__WHAT THIS TASK INVOLVES__
In the listing below, reproduce word for word the stretch from the line containing "You are a computer-use agent. 1302x681" through the line containing "[x=1761, y=1510]", including both of those lines.

(Data listing)
◆ ◆ ◆ ◆ ◆
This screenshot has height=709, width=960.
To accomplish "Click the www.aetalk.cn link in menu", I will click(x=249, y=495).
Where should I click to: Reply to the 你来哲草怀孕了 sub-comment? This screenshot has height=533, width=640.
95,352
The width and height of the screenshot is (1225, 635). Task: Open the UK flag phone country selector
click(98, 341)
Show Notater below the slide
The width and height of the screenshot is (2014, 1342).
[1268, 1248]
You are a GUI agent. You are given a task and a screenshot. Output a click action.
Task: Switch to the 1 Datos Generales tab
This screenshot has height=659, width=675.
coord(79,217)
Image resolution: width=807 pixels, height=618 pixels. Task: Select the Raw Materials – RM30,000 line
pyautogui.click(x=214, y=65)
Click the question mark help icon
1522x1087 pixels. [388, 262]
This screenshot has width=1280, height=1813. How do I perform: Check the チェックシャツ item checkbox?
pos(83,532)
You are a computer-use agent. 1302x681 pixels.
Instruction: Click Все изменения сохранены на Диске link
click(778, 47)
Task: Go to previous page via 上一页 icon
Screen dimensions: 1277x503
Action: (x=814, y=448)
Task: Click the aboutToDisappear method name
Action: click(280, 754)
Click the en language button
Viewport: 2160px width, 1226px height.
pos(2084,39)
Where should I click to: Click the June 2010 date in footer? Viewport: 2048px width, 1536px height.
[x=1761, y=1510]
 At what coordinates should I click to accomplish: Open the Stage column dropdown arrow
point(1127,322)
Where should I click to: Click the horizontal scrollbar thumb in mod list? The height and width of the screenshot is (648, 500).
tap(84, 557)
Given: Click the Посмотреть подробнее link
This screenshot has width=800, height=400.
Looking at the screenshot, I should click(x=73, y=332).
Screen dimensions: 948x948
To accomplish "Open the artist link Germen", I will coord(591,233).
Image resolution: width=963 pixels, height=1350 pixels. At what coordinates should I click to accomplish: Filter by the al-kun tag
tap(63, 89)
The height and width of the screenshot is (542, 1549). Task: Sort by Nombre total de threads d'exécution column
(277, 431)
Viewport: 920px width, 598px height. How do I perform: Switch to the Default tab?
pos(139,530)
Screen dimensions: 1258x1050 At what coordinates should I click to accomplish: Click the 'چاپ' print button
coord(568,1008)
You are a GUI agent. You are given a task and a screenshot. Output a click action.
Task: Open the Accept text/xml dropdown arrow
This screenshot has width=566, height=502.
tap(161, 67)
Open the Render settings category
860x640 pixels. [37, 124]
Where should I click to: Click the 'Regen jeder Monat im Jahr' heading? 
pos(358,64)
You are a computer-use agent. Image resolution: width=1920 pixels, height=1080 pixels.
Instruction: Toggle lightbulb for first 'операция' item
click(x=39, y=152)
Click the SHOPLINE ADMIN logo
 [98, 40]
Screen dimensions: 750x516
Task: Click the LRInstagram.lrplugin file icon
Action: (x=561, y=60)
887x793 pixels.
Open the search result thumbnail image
◆ ◆ ◆ ◆ ◆
__EXERCISE SOLUTION__
You are a computer-use agent. 1302x681 pixels.
Instruction: Click Все изменения сохранены на Диске link
click(778, 47)
Task: Go to previous page via 上一页 icon
Screen dimensions: 1277x503
Action: (x=814, y=448)
Task: Click the aboutToDisappear method name
Action: click(280, 754)
Click the en language button
Viewport: 2160px width, 1226px height.
pos(2084,39)
Where should I click to: Click the June 2010 date in footer? Viewport: 2048px width, 1536px height.
[x=1761, y=1510]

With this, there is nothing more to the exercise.